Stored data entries
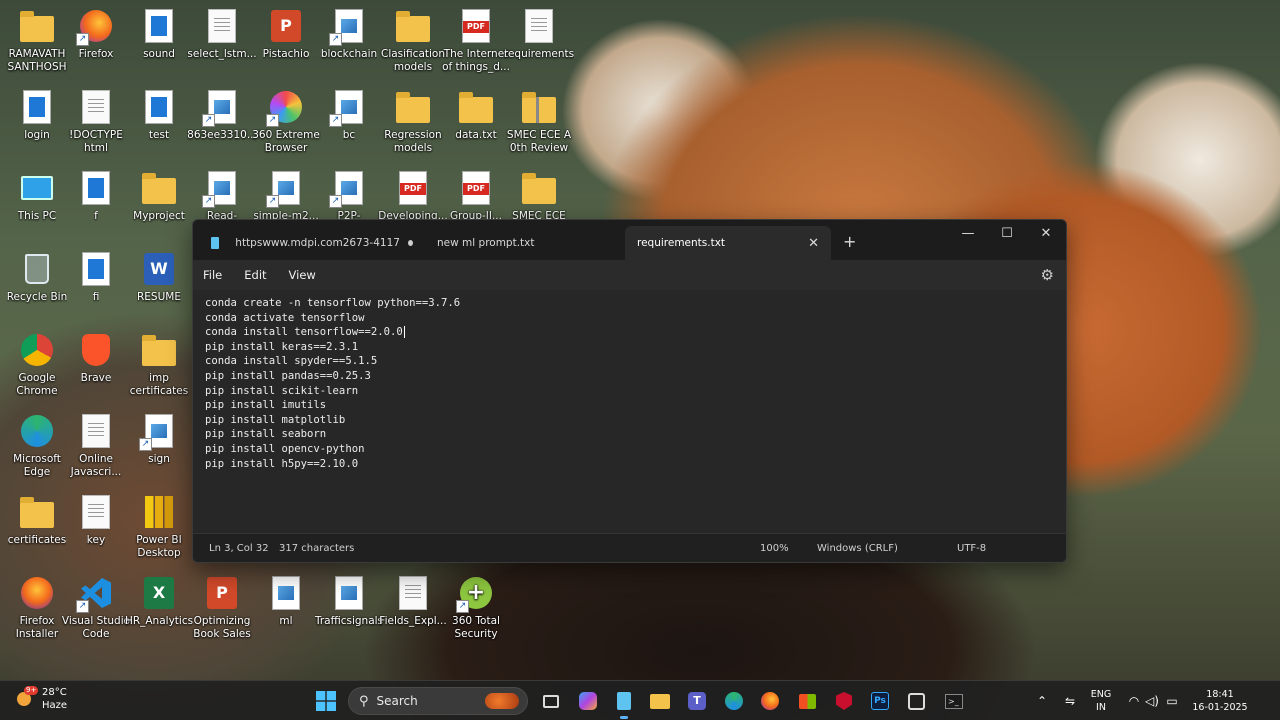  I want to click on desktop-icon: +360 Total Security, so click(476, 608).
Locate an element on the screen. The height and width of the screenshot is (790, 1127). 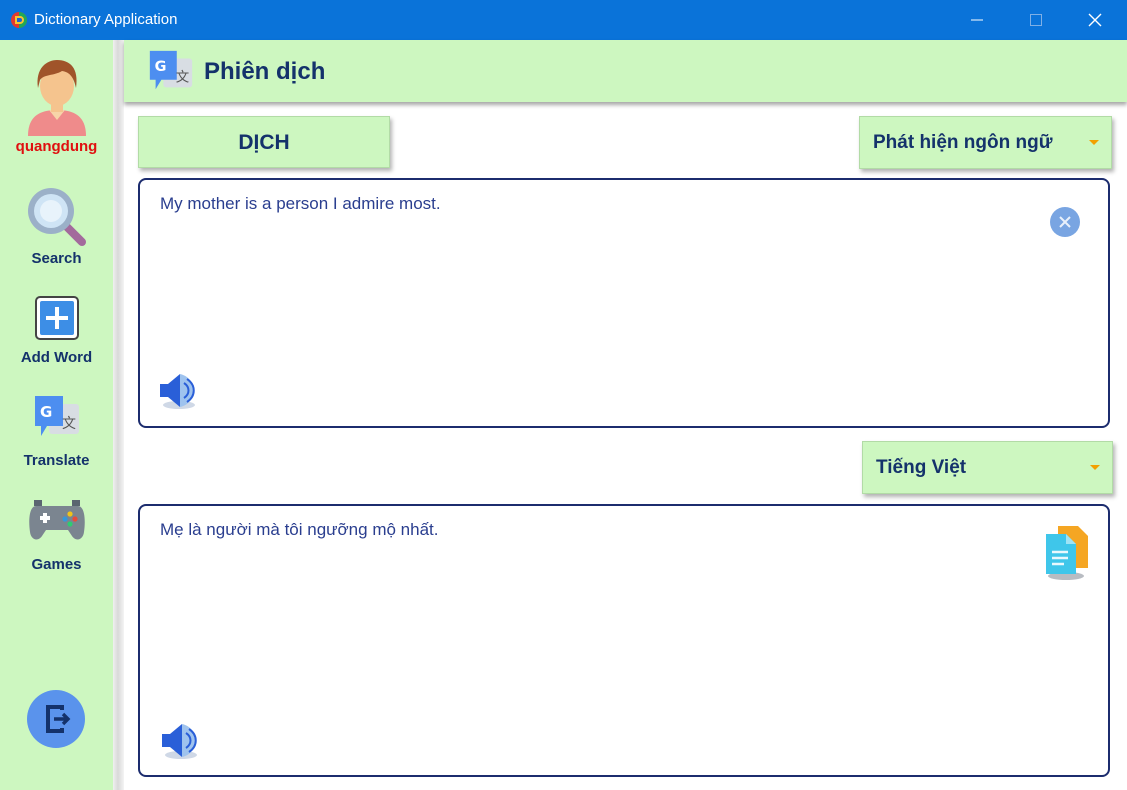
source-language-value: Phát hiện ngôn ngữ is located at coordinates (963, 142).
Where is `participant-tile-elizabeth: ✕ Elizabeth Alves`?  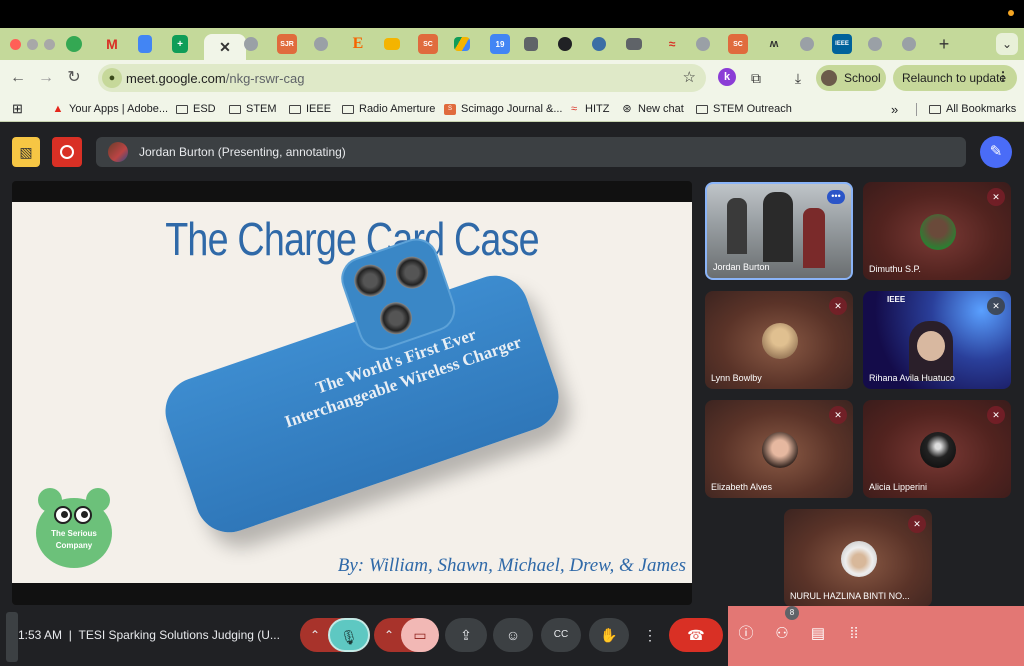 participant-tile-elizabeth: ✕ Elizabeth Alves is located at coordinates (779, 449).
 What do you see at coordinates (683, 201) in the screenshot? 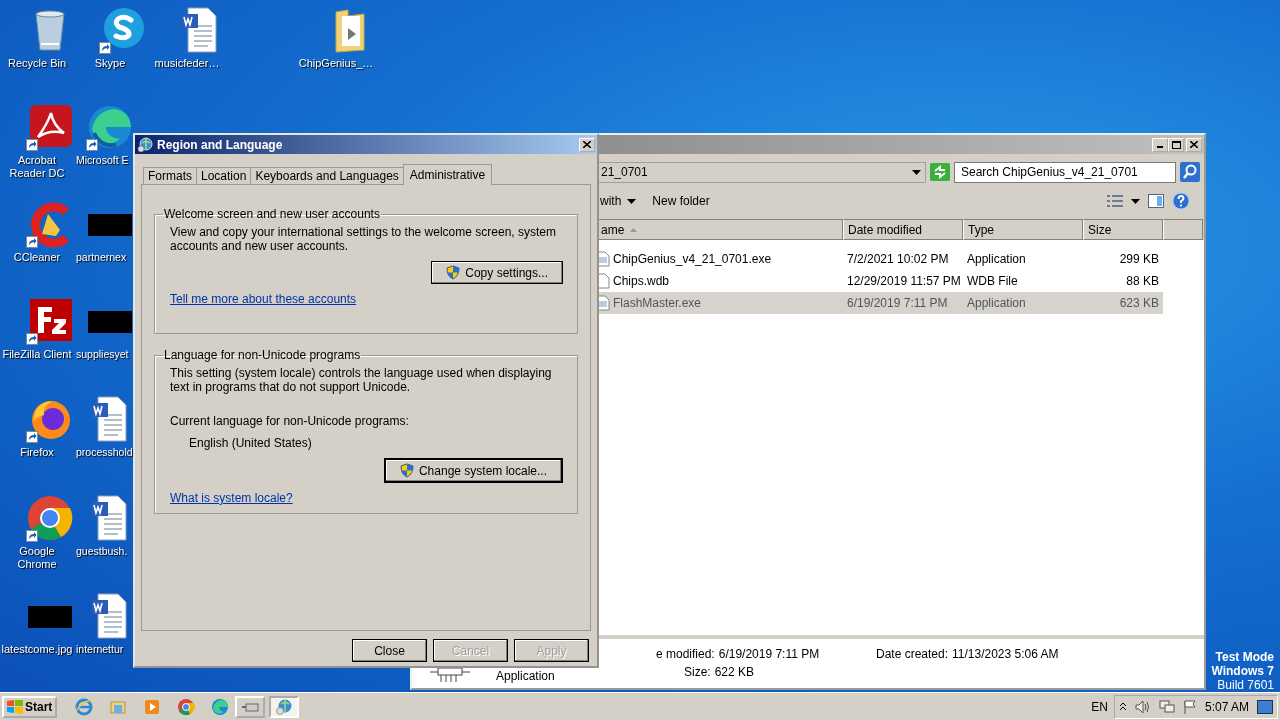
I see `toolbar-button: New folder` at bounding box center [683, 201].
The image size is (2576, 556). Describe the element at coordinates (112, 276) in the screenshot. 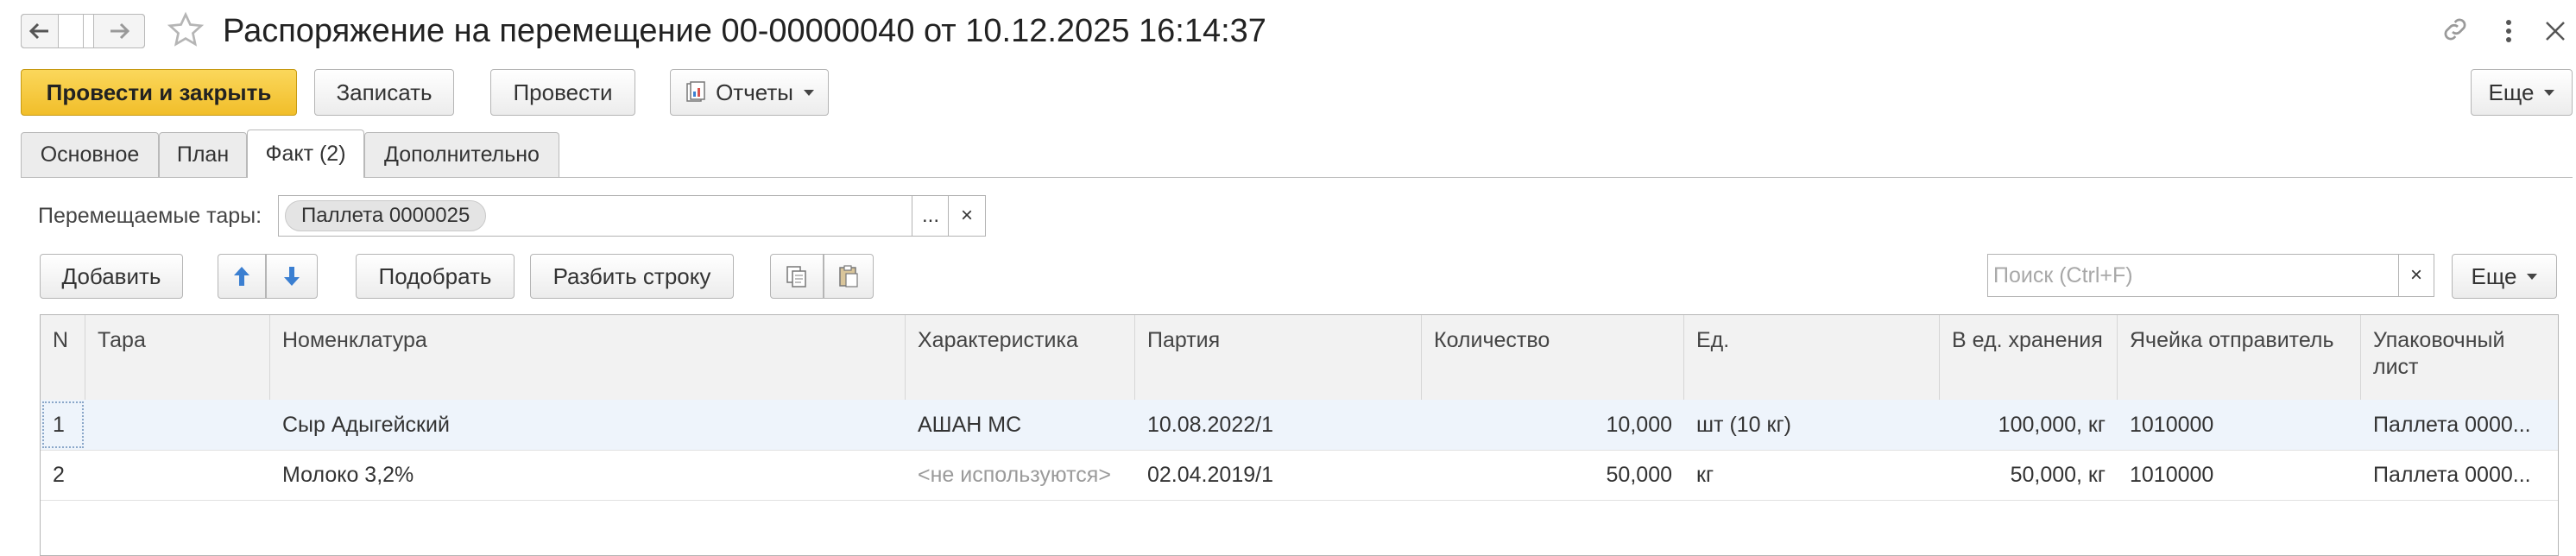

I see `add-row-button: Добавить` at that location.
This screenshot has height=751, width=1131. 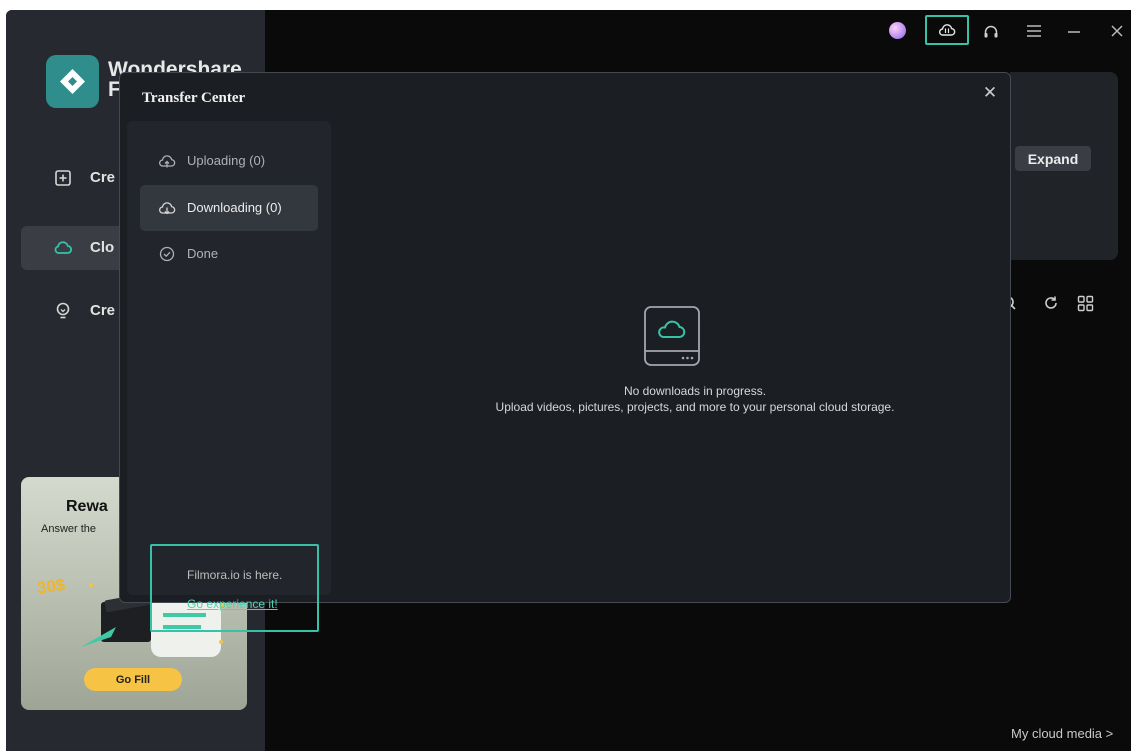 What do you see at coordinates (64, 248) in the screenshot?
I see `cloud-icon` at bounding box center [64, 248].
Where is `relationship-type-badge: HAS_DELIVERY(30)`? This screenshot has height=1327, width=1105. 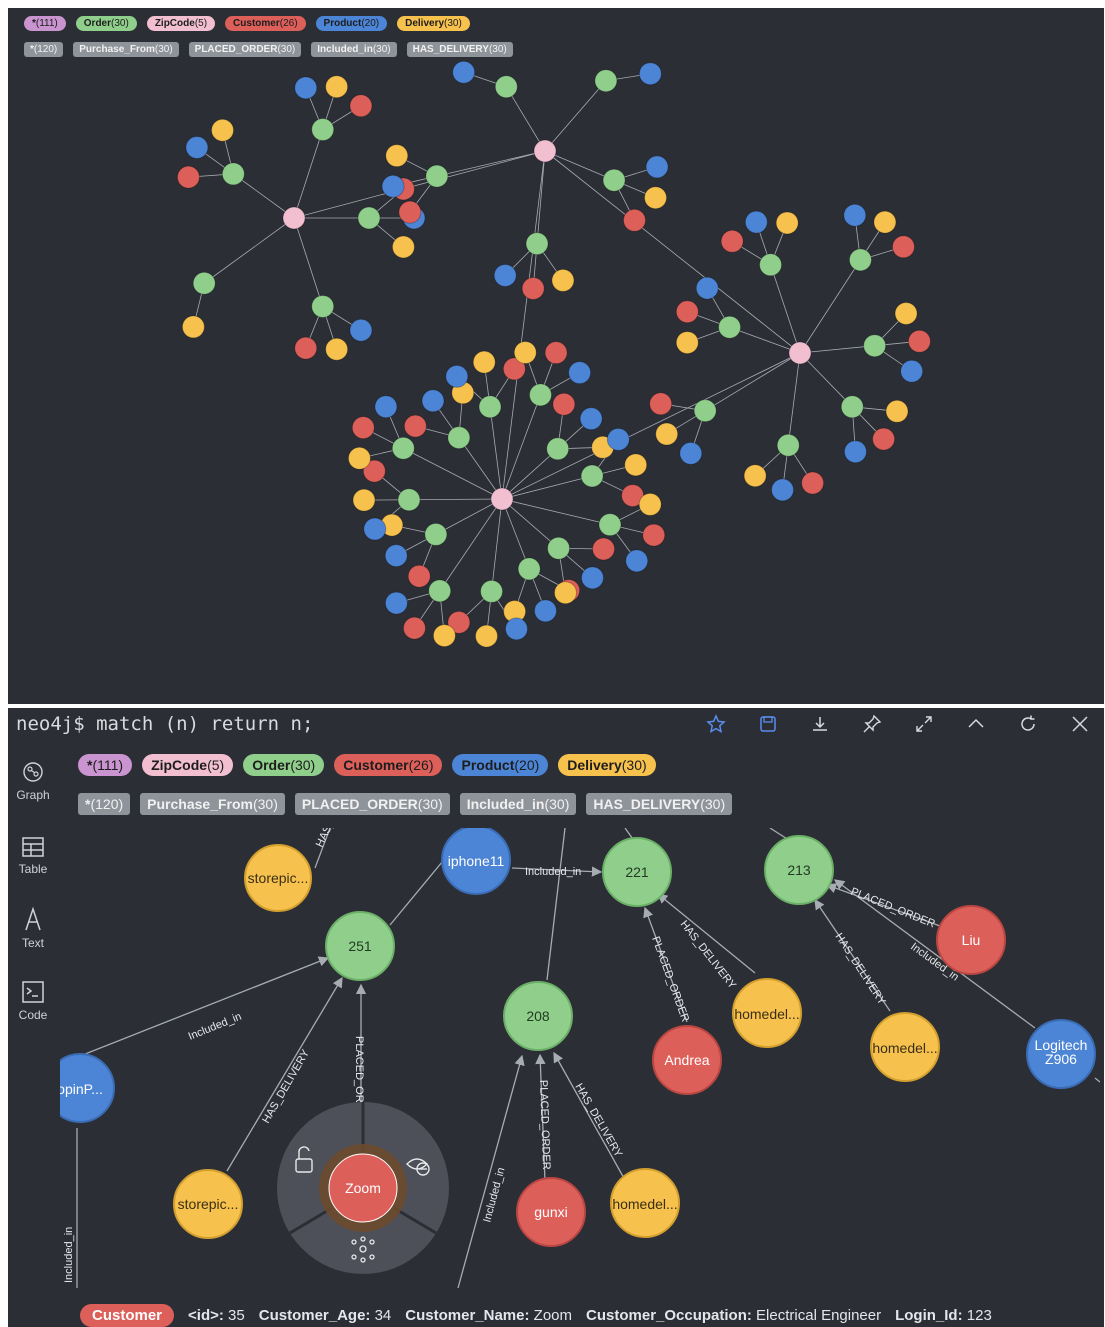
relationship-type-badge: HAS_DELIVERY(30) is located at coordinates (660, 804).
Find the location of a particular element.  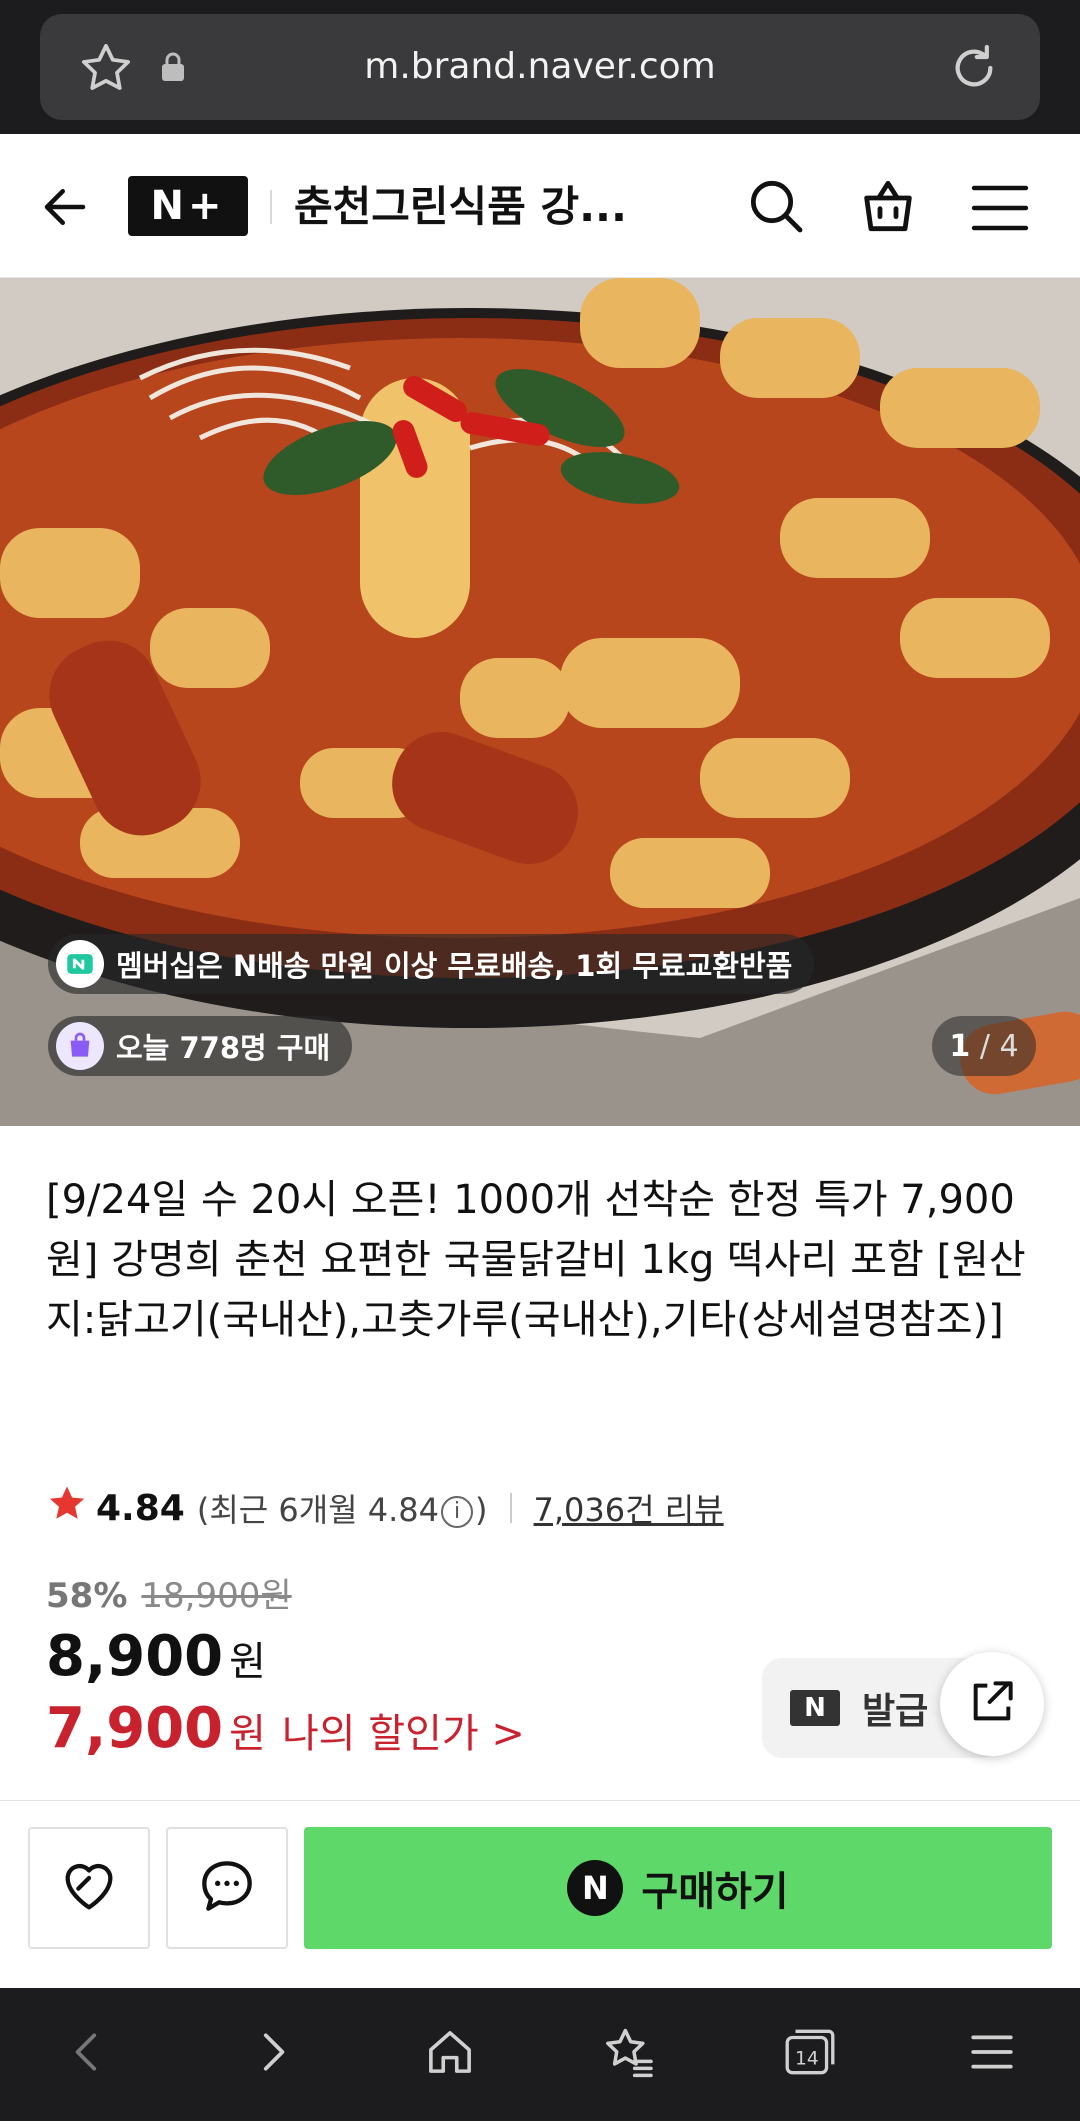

Brief :: Reproduce the data word for word, from its very beginning down to the line that contains "source-language-value: Phát hiện", leaving out the pictures.

Your solution ::
  I want to click on desktop-icon: +360 Total Security, so click(476, 608).
Locate an element on the screen. The height and width of the screenshot is (790, 1127). 
source-language-value: Phát hiện ngôn ngữ is located at coordinates (963, 142).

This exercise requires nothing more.